Desafio de registrar queijo é foco do 2º dia de Simpósio de Queijos Artesanais

Representates de produtores e técnicos oficiais debateram em evento em Porto Alegre
Por Hannah Sultan
No segundo dia do 2º Simpósio de Queijos Artesanais Brasileiros, realizado em Porto Alegre, Rio Grande do Sul, o foco foi legislação e o desafio de registrar um queijo. Representantes do Ministério da Agricultura, Empresa de Assistência Técnica e Extensão Rural (Emater), Instituto do Patrimônio Histórico e Artístico Nacional (IPHAN) e Associação dos Produtores de Queijo Canastra (APROCAN) debateram o contexto e as dificuldades no sistema de legalização de um queijo artesanal.

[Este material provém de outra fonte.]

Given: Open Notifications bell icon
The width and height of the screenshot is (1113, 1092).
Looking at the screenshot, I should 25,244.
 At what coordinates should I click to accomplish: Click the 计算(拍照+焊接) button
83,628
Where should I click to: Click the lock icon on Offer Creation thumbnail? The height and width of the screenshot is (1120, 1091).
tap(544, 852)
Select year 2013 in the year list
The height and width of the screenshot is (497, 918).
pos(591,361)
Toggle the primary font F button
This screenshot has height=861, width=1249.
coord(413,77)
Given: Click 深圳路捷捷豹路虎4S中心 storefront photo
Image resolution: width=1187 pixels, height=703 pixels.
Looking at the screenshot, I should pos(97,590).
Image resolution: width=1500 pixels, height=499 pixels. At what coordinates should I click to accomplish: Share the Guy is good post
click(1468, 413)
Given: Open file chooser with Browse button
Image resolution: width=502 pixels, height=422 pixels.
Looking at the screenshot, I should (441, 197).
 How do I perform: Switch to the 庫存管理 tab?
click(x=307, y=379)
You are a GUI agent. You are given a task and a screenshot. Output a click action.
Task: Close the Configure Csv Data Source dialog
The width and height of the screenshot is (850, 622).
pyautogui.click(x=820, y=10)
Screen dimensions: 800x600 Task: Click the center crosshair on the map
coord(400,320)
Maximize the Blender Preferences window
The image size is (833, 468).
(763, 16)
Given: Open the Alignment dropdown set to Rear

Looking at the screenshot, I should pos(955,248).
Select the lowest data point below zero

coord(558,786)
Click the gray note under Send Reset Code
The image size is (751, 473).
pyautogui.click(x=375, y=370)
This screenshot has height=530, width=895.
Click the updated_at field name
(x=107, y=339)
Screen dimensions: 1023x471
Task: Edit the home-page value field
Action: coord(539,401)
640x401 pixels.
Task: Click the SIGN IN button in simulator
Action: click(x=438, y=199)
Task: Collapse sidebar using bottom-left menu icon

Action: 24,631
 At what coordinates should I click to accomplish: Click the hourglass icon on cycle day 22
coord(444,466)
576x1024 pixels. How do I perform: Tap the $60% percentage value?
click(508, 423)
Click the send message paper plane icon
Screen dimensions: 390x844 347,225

A palestra “Experiências em Certificação e Registro de Queijos Artesanais” reuniu Paulo Henrique de Matos Almeida, da APROCAN, e Manoel Junior, da Associação dos Produtores Artesanais do Queijo Serro (APAQS). Ambos mostraram as dificuldades e as conquistas das associações de queijos artesanais. Manoel Júnior, o vice-presidente da associação, falou, particularmente, nas dificuldade que a APAQS enfrenta com produtores que usam o nome “Queijo do Serro” de forma fraudulenta. Também lamentou a desarticulação que a associação tem enfrentado nos últimos anos.
Antes dessa palestra, foram convidados Cláudia Vasques, do IPHAN, José Carlos Ramos, do MAPA, e Paulo André Niederle, da UFPR para explicar o processo de registro de um queijo, ou qualquer outro produto artesanal, e as diferenças entre uma indicação geográfica ou de procedência, e denominação de origem. A apresentação mais esclarecedora foi feita por Cláudia Vasques, coordenadora de registro do departamento do património imaterial do IPHAN. Ela falou do processo de registrar um bem material e imaterial, usando a culinária como o exemplo diferenciado, no discurso dela.
Depois dos painéis houve a apresentação dos 30 posters inscritos, com representação de 5 estados e 13 entidades de pesquisa.